- EXERCISE AIM -
Before you write out the listing, remove the pictures; everything else stays exactly as it is.

──────────

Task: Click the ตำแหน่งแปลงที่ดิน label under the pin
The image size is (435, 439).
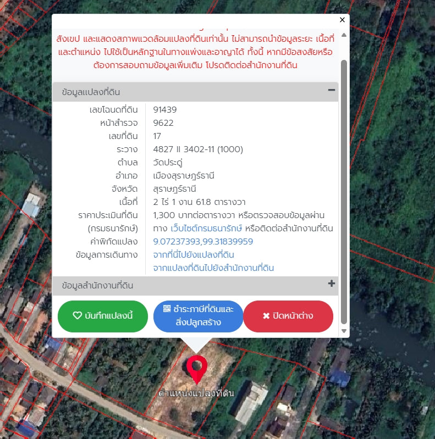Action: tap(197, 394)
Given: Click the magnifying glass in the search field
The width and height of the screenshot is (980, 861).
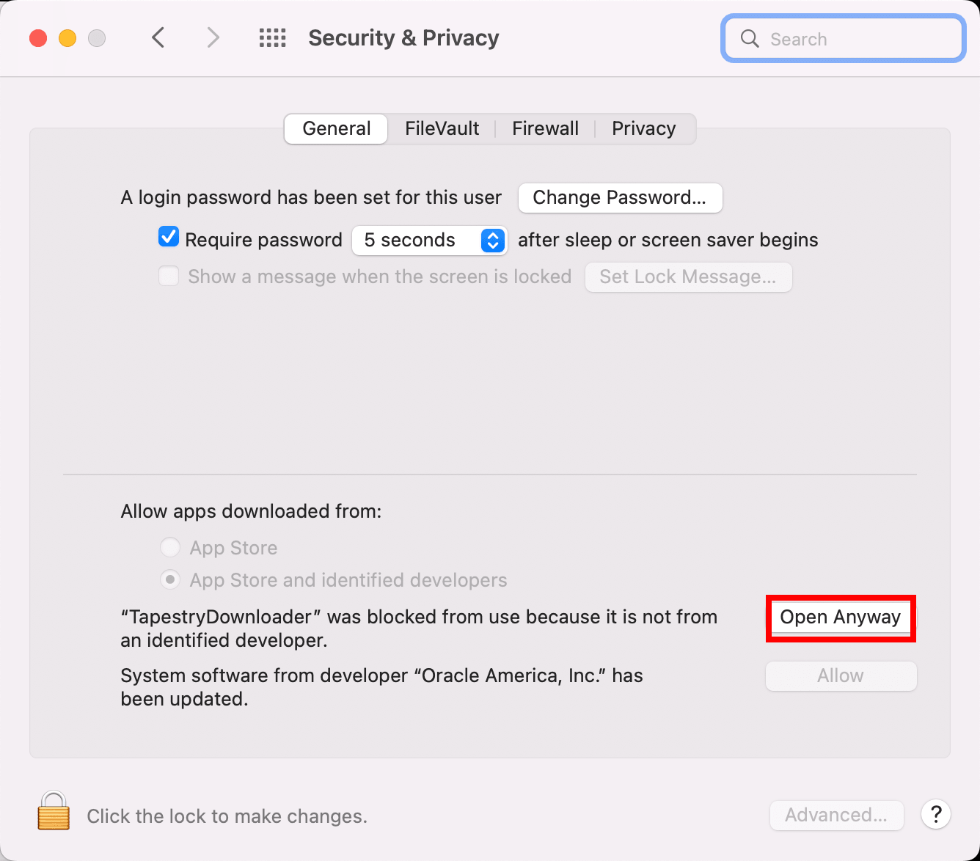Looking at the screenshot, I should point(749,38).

──────────

- ANSWER TO THE EXERCISE -
Task: Click the ตำแหน่งแปลงที่ดิน label under the pin
The image size is (435, 439).
Action: tap(197, 394)
Given: Click the magnifying glass in the search field
The width and height of the screenshot is (980, 861).
Looking at the screenshot, I should point(749,38).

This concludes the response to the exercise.